Good coding and documentation consists of detecting red flags in billing patterns, which is why your medical billing company should consider providing Recovery Audit Contractors (RACs). RAC programs reduce claim errors, identify both underpayments and overpayments, and expose charges of fraud or abuse.
More than one billion dollars in overpayments have been recovered through RAC programs.
Payment errors occur for several reasons. For one, they may be issued with incorrect service codes. Other times, Medicare may be billed as a primary payer instead of a secondary payer. Additionally, providers may bill duplicate claims, fail to submit documentation when requested, forget to send the appropriate documentation to support the claim, use outdated fee schedules, and issue payments made for services that do not meet Medicare’s necessity criteria. Because it is likely that payment errors will occur, medical billing companies must monitor current and future RAC targets frequently. This will help them identify current and potential risks tremendously.
Pre-RAC audits work like this: if a client is at risk for being the subject of one, a medical biller will assess the provider and review both past and current claims. Once they have done that, they will perform pre-RAC audits to assess risk exposure and recommend corrections to the client in hopes of avoiding possible penalties.

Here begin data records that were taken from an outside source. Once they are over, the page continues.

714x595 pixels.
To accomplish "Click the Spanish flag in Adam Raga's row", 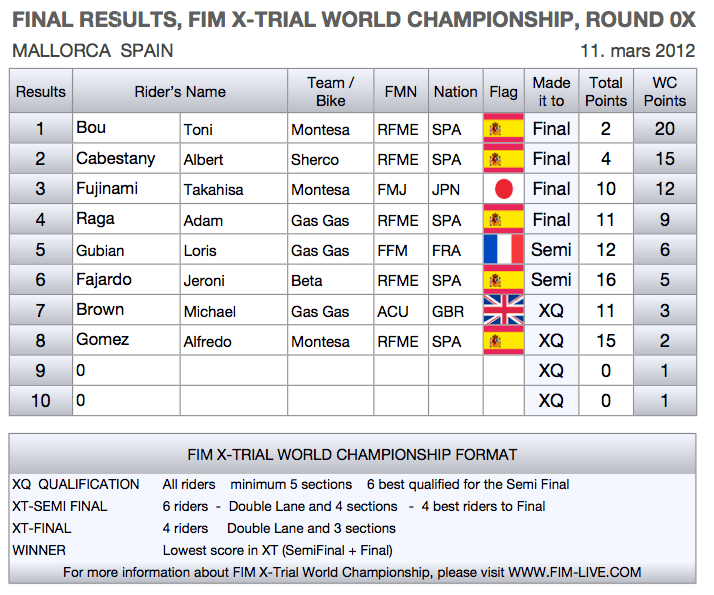I will point(503,219).
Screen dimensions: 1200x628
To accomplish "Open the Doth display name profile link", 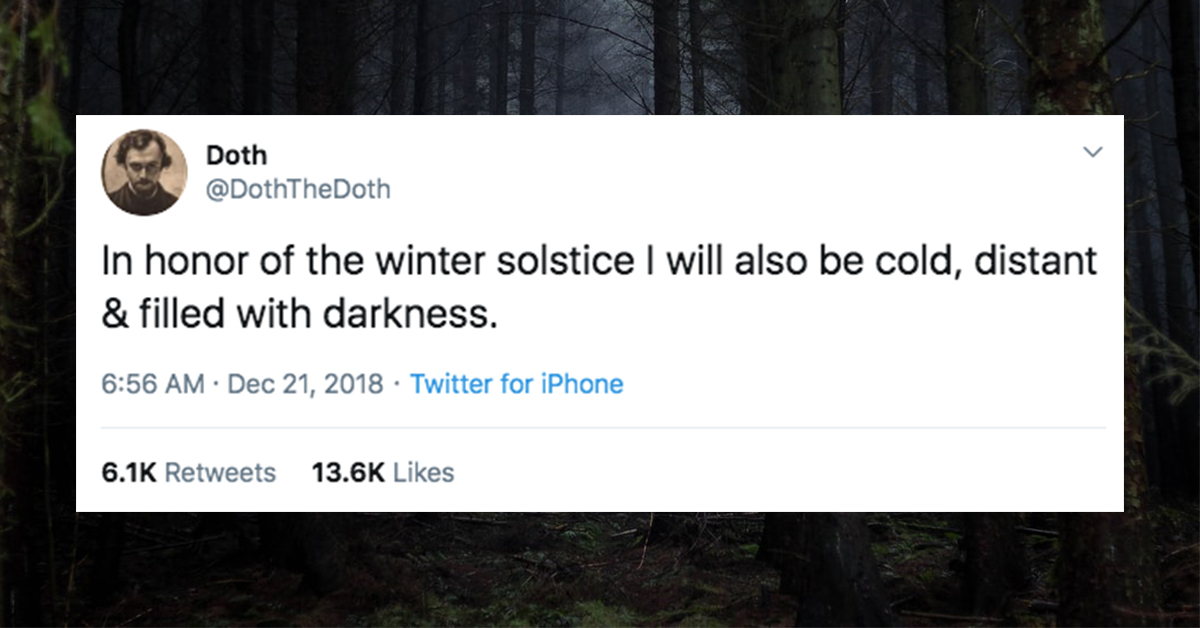I will click(x=235, y=155).
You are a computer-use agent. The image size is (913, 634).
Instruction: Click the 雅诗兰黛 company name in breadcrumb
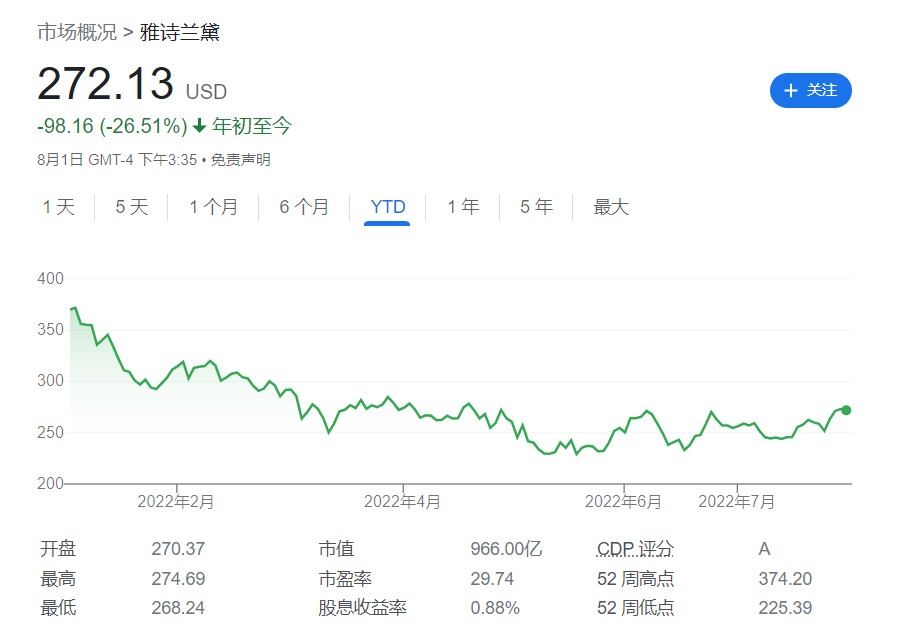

Providing pre-RAC Audits have been beneficial for medical companies everywhere. Successful implementation of a RAC program will cure any underpayments and recoup overpayments under part A or B of the Medicare program. If your medical billing company is interested in implementing a RAC program, make sure you comply with regulations enforced by Centers for Medicare and Medicaid Services (CMS) regarding claim submissions, processing, and payments.